#### Source
From “Self Works: Diaries, Scrapbooks, and Other Autobiographical Efforts”
Slave narratives were a unique form of autobiographical writing popular in antebellum America. These narratives served as moving individual indictments of chattel slavery. Abolitionists used narratives published before the Civil War to generate support for their cause. Josiah Henson wrote one such narrative, Father Henson’s Story of His Own Life: Truth Stranger than Fiction. In his book, published in 1858 with a brief preface written by Harriet Beecher Stowe, Henson describes his life as a slave in Maryland, slave auctions, escape on the Underground Railroad, and his travels abroad promoting the abolition of slavery.

Josiah Henson, from Father
Henson’s Story of His Own Life:
Truth Stranger than Fiction,
frontispiece
Read several chapters of Henson’s narrative and consider the following questions:
- What periods of his life were covered in the chapters of the narrative you read? What were the most notable events that occurred in those periods?
- Why might Henson’s narrative have appealed to readers in the mid-nineteenth century? Use the quotation above to frame your response.
- In what way might Henson’s narrative have led readers to “consider their own lives” and enhance their “human development and understanding”? How might these effects have been useful to the abolitionist movement?
- Henson ends his narrative: “My task is done, if what I have written shall inspire a deeper interest in my race, and shall lead to corresponding activity in their behalf I shall feel amply repaid.” What does this sentence suggest about Henson’s purpose in writing the narrative? How might that purpose influence his writing?
- Other slave narratives can be located using “Slaves’ writing, American” in the Subject Index. Compare at least one narrative with Henson’s autobiography. Was it written for the same reasons? Do you think people responded in the same way to the two works? Why or why not?
########
▶ _What needs to be done_: Copy the passage on slave narratives from "- Henson ends" up to and including "or why not?", changing "Subject Index" to "Title Index". Rely only on the passage about slave narratives when working through the data.
#### Supplied information
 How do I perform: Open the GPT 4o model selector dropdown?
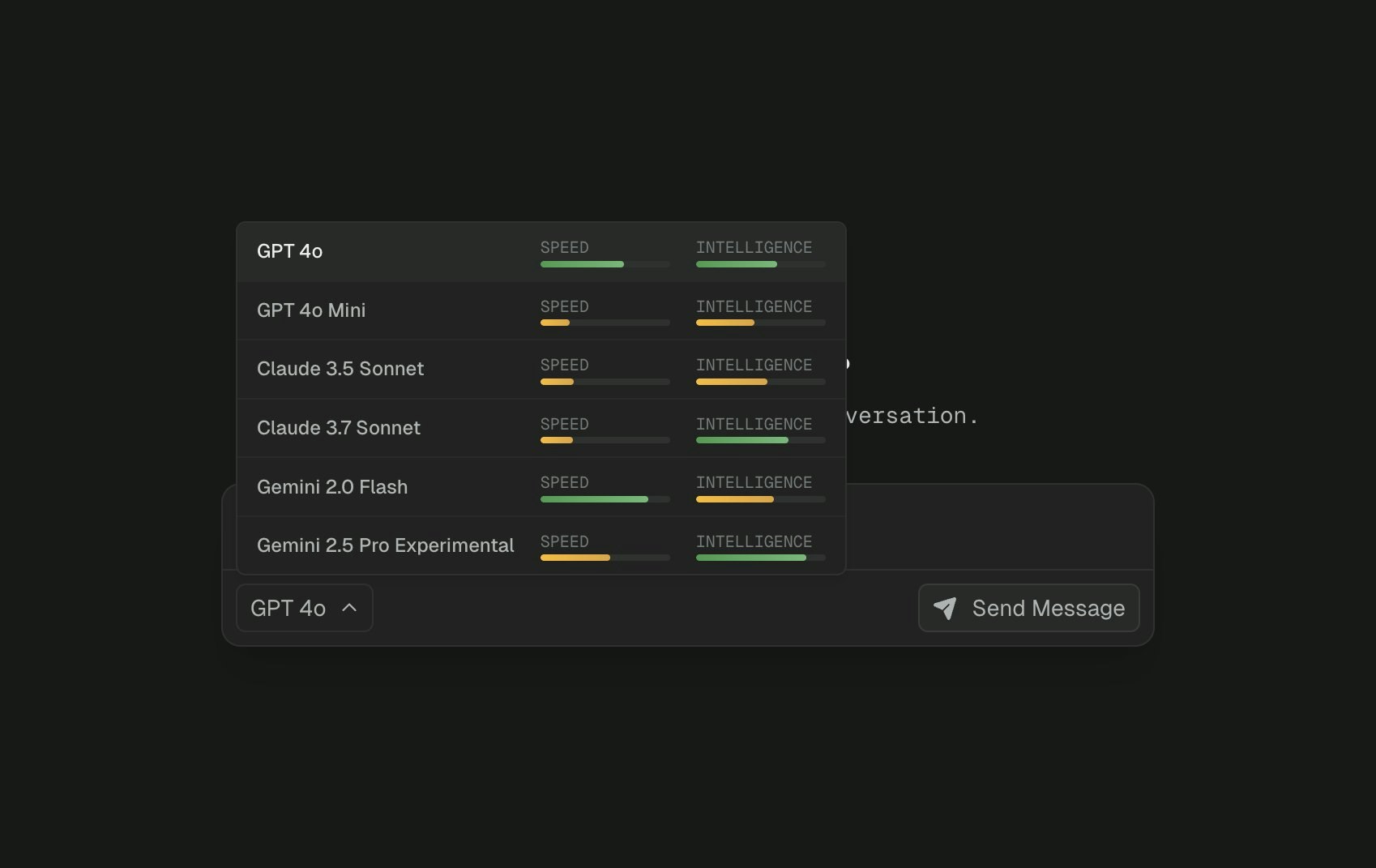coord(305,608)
########
#### Supplied information
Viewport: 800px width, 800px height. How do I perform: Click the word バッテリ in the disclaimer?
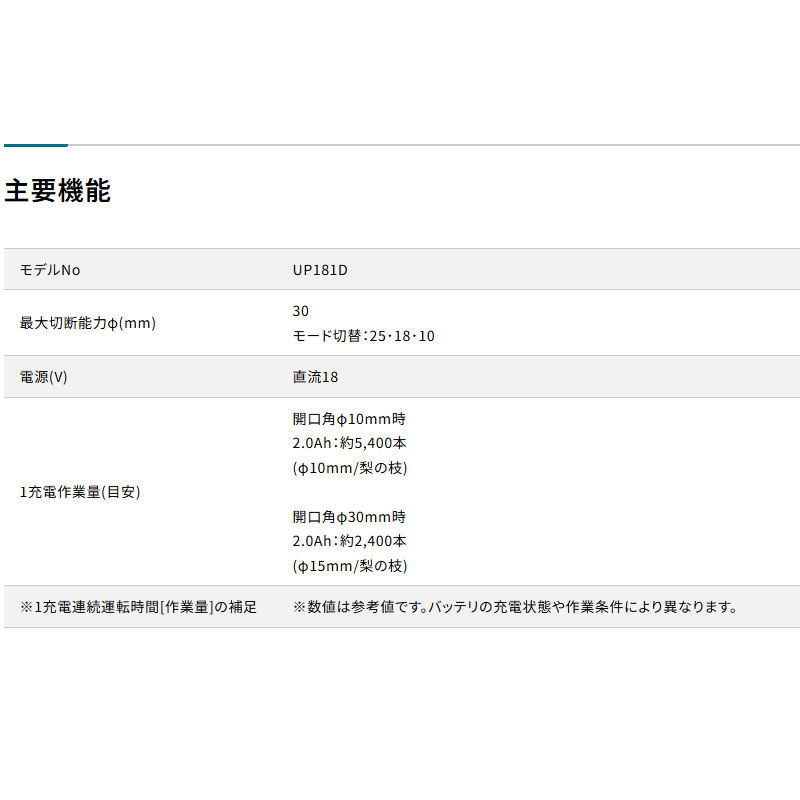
########
▶ _Worked solution_:
- Henson ends his narrative: “My task is done, if what I have written shall inspire a deeper interest in my race, and shall lead to corresponding activity in their behalf I shall feel amply repaid.” What does this sentence suggest about Henson’s purpose in writing the narrative? How might that purpose influence his writing?
- Other slave narratives can be located using “Slaves’ writing, American” in the Title Index. Compare at least one narrative with Henson’s autobiography. Was it written for the same reasons? Do you think people responded in the same way to the two works? Why or why not?